The following factors were used to calculate each student's predicted score.
Student Characteristics
Prior year ELA score
Prior year Math score
Free or reduced price lunch
Special Education (differentiated by recommended services)
English Language Learner status
Number of suspensions (in prior year)
Number of absences (in prior year)
Student retained in grade (before prior year)
Attended summer school
New to school
Ethnicity
Gender

Classroom Characteristics
Average prior year ELA
Average prior year Math score
Percent free/reduced lunch
Percent special education (differentiated by recommended services)
Percent English Language Learner (ELL) status
Average number of suspensions (in prior-year)
Average number of absences
Percent of students retained in grade (before prior year)
Percent attended summer school
Percent new to school
Percent by ethnicity
Percent by gender
Class size

Posted by: JP Stormcrow | Link to this comment | 03-10-11 2:02 PM

159

158: So you'd be better off with a classroom of low-performing students who show a marginal improvement than with high-performers who stay at about the same high-performing level?

Posted by: Natilo Paennim | Link to this comment | 03-10-11 2:04 PM

160

Although it looks like 159 is a bizarre side-effect, 158 is pretty well thought-out list of things where you can easily measure the statistical consequence on test scores and compensate for it in a formula.

Posted by: heebie-geebie | Link to this comment | 03-10-11 2:08 PM

161

Re: The FAQ: it describes 2008-09 but not last year's so there may be some differences.

Here's one freaking interesting tidbit:

Q:New York State tests are given in January (ELA) and March (Math).
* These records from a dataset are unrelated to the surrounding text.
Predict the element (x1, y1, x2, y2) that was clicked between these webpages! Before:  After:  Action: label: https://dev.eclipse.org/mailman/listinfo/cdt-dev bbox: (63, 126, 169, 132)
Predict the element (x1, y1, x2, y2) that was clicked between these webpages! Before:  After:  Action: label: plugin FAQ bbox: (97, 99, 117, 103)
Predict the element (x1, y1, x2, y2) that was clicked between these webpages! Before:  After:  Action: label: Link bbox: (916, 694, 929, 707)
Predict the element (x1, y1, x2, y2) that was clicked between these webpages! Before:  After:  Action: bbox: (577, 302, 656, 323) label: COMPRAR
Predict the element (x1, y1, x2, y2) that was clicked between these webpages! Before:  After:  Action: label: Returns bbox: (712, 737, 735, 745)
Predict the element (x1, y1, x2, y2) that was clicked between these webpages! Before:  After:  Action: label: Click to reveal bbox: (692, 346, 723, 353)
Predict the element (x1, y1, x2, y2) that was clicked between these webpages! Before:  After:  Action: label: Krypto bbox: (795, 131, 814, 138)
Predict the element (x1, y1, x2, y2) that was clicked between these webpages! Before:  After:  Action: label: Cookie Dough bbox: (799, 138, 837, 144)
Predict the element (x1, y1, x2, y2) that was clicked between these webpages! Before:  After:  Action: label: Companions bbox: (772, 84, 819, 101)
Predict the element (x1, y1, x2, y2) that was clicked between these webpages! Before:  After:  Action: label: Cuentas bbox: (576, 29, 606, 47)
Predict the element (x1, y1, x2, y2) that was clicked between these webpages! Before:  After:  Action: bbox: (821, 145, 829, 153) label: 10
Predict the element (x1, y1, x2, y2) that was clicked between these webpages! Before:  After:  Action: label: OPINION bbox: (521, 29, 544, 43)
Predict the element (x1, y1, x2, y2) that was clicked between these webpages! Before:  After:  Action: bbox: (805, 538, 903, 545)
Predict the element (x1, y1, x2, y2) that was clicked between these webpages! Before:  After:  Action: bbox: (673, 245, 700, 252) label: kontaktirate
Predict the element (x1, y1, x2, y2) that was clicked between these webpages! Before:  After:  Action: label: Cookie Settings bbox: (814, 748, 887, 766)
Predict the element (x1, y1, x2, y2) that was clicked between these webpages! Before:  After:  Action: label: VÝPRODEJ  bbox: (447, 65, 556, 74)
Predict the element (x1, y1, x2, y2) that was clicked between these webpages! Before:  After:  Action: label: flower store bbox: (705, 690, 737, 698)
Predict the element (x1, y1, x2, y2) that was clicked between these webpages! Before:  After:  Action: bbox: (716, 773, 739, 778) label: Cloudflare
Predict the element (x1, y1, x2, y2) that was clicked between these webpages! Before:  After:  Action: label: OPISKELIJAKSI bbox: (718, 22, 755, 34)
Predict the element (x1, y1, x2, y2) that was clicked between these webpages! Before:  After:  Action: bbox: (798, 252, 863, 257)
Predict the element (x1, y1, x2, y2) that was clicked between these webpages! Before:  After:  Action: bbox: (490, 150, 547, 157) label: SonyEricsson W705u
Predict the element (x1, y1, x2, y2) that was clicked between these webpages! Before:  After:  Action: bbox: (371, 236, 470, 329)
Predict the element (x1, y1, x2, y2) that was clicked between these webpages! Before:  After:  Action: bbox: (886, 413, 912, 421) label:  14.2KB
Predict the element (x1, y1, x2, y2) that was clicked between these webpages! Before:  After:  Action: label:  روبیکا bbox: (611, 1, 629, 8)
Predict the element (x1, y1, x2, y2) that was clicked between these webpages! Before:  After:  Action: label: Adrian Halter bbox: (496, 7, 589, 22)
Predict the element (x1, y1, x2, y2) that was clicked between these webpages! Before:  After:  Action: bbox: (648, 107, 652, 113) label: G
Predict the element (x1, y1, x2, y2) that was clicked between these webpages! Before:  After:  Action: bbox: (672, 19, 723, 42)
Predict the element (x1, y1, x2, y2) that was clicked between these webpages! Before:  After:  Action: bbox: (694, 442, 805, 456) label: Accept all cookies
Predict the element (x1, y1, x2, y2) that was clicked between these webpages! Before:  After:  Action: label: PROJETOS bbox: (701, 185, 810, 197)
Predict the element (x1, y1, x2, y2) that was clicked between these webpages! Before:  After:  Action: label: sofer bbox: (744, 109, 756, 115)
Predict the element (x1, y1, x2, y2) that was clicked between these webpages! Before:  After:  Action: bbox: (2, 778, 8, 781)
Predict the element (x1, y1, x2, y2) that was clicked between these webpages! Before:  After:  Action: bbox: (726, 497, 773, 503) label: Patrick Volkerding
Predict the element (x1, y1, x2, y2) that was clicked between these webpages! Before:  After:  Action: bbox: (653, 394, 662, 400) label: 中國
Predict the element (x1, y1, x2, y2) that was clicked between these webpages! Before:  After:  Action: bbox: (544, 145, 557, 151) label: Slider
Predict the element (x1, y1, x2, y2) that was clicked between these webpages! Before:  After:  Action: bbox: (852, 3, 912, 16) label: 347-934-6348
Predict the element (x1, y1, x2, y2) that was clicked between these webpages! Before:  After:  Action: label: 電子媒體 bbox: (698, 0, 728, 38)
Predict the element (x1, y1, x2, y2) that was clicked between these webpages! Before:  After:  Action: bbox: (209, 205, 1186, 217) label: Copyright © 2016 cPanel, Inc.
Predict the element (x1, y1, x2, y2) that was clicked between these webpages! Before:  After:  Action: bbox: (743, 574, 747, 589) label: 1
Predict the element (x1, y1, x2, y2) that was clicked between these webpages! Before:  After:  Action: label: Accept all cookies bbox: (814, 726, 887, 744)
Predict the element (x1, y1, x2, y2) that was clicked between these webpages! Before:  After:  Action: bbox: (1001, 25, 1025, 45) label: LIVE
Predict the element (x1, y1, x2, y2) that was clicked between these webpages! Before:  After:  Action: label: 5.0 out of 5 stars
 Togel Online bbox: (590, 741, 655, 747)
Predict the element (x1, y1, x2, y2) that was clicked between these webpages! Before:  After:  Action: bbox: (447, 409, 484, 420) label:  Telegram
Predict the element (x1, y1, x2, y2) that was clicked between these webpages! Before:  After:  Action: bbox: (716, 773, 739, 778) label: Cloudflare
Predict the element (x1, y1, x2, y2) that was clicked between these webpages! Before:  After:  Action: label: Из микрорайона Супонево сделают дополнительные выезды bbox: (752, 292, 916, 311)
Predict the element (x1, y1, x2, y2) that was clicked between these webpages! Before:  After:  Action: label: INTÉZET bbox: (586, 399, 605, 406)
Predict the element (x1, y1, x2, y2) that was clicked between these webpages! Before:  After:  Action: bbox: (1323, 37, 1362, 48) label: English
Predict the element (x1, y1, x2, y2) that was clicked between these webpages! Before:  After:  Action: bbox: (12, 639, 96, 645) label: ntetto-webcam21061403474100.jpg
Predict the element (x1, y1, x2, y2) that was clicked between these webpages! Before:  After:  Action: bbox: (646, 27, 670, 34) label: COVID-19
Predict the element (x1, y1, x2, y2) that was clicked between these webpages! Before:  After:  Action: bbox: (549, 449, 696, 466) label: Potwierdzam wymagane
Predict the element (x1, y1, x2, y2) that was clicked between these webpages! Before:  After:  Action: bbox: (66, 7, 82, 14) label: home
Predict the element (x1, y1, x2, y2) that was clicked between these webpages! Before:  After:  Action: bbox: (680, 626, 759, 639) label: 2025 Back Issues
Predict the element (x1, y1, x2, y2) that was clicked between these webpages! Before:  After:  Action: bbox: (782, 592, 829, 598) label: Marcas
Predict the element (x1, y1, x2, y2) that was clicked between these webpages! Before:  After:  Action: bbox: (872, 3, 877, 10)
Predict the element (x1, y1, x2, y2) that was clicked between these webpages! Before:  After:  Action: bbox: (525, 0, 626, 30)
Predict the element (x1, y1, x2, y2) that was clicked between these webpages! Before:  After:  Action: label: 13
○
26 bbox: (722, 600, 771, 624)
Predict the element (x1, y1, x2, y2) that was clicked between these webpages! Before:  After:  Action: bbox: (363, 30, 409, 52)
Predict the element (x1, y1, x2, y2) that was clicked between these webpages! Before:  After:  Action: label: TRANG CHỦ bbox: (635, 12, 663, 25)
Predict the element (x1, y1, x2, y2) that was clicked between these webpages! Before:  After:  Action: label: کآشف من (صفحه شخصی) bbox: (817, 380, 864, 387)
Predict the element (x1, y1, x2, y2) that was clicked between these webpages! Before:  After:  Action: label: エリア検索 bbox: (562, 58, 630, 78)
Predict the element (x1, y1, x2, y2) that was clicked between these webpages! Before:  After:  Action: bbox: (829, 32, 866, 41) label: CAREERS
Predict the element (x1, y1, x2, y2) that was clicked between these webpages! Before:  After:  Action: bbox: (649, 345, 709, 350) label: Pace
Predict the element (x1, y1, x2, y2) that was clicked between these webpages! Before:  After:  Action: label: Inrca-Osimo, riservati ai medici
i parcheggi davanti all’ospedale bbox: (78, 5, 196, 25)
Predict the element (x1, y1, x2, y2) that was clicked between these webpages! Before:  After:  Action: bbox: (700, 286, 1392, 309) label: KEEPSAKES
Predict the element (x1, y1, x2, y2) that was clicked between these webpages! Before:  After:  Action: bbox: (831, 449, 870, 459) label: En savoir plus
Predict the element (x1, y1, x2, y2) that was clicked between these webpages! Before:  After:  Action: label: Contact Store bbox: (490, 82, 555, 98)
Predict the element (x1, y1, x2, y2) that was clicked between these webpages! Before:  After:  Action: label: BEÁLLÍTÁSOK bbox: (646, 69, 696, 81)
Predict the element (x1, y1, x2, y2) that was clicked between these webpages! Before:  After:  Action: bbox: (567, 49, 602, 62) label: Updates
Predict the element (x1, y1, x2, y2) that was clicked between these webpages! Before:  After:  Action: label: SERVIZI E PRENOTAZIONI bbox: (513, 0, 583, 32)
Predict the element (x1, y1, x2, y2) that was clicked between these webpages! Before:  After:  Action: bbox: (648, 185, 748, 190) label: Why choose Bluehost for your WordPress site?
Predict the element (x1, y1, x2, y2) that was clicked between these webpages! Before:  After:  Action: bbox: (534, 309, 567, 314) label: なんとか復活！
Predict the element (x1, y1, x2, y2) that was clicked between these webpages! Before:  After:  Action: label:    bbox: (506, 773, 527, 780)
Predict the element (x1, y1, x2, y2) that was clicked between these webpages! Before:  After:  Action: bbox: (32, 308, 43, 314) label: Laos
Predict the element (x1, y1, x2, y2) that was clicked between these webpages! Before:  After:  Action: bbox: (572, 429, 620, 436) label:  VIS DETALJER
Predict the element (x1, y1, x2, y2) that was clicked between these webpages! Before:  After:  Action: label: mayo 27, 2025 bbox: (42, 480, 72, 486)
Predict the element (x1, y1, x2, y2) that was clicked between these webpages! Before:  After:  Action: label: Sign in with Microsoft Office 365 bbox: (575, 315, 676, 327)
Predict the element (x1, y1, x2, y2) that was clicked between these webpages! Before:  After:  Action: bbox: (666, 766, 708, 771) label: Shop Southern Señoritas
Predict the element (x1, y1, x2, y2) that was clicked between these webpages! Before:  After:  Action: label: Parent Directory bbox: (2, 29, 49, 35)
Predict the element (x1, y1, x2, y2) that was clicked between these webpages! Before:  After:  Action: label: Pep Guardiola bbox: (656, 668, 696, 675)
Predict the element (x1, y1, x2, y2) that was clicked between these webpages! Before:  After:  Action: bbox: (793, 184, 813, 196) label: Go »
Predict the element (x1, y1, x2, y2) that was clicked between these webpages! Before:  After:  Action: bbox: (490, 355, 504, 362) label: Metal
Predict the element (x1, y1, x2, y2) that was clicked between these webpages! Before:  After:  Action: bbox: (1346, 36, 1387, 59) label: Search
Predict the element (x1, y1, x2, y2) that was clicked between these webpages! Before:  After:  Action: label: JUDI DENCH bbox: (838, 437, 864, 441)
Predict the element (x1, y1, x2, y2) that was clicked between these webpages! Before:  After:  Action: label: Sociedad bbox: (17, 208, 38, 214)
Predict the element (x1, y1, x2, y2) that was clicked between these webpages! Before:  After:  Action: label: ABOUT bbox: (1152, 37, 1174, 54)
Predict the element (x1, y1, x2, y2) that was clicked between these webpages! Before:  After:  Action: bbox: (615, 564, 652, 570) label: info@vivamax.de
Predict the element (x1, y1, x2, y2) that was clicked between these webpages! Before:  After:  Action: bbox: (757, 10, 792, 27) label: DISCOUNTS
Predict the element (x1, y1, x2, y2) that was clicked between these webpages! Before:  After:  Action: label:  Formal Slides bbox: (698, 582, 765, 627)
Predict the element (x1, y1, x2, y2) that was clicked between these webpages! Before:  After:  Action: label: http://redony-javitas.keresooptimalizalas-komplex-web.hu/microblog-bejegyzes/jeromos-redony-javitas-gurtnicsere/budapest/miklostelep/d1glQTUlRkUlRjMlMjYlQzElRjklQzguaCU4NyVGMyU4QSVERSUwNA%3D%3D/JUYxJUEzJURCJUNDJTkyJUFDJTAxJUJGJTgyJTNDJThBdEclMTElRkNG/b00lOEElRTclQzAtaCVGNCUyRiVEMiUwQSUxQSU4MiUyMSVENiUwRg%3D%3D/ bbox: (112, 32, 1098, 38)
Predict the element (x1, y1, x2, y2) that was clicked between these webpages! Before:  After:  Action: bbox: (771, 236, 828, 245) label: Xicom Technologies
How is this handled?

A:In the Teacher Data Reports, student achievement on New York State tests is attributed to the teacher in the school year of the test.

She was ELA, so January.

Posted by: JP Stormcrow | Link to this comment | 03-10-11 2:08 PM

162

The problem isn't with the complexity of the model or the applicability/weighting of the covariates. It's that the raw data is all standardized test scores, which aren't even particularly good measures of student achievement, let alone educator effectiveness.

Posted by: apostropher | Link to this comment | 03-10-11 2:09 PM

163

Aren't January and March in the same school year?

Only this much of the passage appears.